-- Sección del documento --
Uno de los pilares en el enfoque de esta generación de líderes de clara vocación autoritaria y discurso patriotero es la constante exaltación de un “pasado mítico” donde las cosas eran supuestamente mejores y la nación era “grande y poderosa”, o al menos “más justa y feliz”.

Los hombres fuertes de hoy tienen una obsesión por la historia, Dicen encontrar en ella las “raíces”, lo más “auténtico”, lo más “puro”, la genuina identidad nacional arrebatada por las élites.

Pero la “Historia” (con mayúscula) de los demagogos es en realidad una fábula narrada en versiones simples y maniqueas.

La historia se convierte así en una especie de mitología ideada para sustentar la idea del “Pueblo” como una “totalidad”, encarnación del bien y la virtud, la nación con sus rasgos eternos y definitivos. Fuera de él se incuba el mal, la enfermedad que ataca al sano organismo comunitario.

Obviamente, estas restringidas versiones de la historia son excluyentes y no solo ante lo extranjero o lo cosmopolita, sino también con los elementos internos que no la comparten. Son impermeables al pluralismo.

Así tenemos la baladí promesa de Trump de “volver a hacer a América Grande” a base de la construcción de un muro, rearme nuclear y aislacionismo. Constante apelación nostálgica, irrealizable y peligrosa tanto para el orden interno como para el internacional.

Vladimir Putin emociona a sus votantes con la recuperación de la gloria imperial perdida e incluso no duda en capitalizar la memoria del periodo comunista como una etapa de “plenitud nacional, liderazgo incontestable y unidad ante el enemigo”.

El presidente turco Erdogan reivindica constantemente la grandeza del Imperio Otomano y presenta a la Turquía gobernada por él como su "natural continuación". Con ello el autócrata pretende encarnar la autoestima recuperada del pueblo.

-- Información mostrada --
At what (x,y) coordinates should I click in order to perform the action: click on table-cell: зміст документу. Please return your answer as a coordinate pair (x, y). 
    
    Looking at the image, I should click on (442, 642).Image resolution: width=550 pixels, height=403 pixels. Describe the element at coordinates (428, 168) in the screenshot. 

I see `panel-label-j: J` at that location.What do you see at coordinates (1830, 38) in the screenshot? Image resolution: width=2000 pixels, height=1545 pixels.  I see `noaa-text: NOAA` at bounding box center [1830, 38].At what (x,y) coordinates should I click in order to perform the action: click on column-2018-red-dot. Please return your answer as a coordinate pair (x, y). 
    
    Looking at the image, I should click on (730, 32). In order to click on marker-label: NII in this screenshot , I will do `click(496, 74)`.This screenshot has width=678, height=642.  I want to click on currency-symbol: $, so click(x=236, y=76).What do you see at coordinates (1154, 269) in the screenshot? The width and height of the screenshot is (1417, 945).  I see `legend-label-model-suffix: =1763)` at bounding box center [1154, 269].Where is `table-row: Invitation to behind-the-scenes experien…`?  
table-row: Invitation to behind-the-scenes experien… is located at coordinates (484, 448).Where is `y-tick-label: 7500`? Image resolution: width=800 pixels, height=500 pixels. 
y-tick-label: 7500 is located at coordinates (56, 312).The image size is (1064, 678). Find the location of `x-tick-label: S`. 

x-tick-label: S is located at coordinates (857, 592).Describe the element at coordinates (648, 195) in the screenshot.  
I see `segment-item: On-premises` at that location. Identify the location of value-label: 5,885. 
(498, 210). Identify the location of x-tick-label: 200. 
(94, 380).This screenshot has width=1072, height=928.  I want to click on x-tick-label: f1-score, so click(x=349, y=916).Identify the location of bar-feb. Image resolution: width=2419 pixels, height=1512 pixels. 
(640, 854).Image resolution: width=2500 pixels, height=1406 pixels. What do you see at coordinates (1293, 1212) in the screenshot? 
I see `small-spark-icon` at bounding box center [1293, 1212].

-- Orden de trabajo 1 --
Según la sección del documento, ¿cómo presenta Erdogan a la Turquía que él gobierna?
-- Orden de trabajo 2 --
Traduzca al inglés esta oración de la sección del documento: «Pero la “Historia” (con mayúscula) de los demagogos es en realidad una fábula narrada en versiones simples y maniqueas.»

-- Respuesta del ejercicio 1 --
Como la "natural continuación" del Imperio Otomano.

-- Respuesta del ejercicio 2 --
But the "History" (with a capital letter) of the demagogues is in reality a fable told in simple, Manichaean versions.